Lamini Fati

Personal information
- Full name: Lamini Domingos Fati João
- Date of birth: 18 April 2006 (age 20)
- Place of birth: Madrid, Spain
- Height: 1.80 m (5 ft 11 in)
- Position: Centre-back

Team information
- Current team: Real Madrid B
- Number: 23

Youth career
- 2013–2019: Unión Adarve
- 2019–2024: Leganés
- 2025: Real Madrid

Senior career*
- Years: Team / Apps / (Gls)
- 2024: Leganés B / 12 / (1)
- 2025–: Real Madrid B / 24 / (0)

= Lamini Fati =

Spanish footballer (born 2006)

Lamini Domingos Fati João (born 18 April 2006) is a Spanish footballer who plays as a centre-back for Real Madrid Castilla.

==Early life==
Fati was born on 18 April 2006 in Madrid, Spain.

==Club career==
As a youth player, Fati joined the youth academy of Unión Adarve. Subsequently, he joined the youth academy of Leganés and was promoted to the club's reserve team in 2024.
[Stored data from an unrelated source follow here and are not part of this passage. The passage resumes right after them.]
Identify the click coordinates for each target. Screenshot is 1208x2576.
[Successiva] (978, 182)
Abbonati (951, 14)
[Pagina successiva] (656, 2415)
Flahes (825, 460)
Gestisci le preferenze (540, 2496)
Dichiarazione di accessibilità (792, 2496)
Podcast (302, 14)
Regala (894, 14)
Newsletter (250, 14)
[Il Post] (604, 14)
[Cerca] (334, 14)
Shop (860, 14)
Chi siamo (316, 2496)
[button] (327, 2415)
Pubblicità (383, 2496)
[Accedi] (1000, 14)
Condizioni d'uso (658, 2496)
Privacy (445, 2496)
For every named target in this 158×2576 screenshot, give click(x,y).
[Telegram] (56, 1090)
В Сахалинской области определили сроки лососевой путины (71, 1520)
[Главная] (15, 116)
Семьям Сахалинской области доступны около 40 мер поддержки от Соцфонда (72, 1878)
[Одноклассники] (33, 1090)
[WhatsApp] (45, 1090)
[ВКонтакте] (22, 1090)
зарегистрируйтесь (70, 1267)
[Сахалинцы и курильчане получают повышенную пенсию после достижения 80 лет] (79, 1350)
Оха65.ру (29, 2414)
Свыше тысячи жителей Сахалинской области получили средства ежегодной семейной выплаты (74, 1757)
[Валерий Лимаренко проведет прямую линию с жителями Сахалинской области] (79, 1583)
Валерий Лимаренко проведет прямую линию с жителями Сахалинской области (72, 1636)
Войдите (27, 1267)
In 2025, he joined the youth academy of La Liga side Real Madrid. Spanish newspaper Marca wrote in 2025 that he became "a fixture in the manager's lineup and has become a key player in the Real Madrid youth team" while playing for the club.

==Style of play==
Fati plays as a defender. Left-footed, he is known for his strength and technical versatility.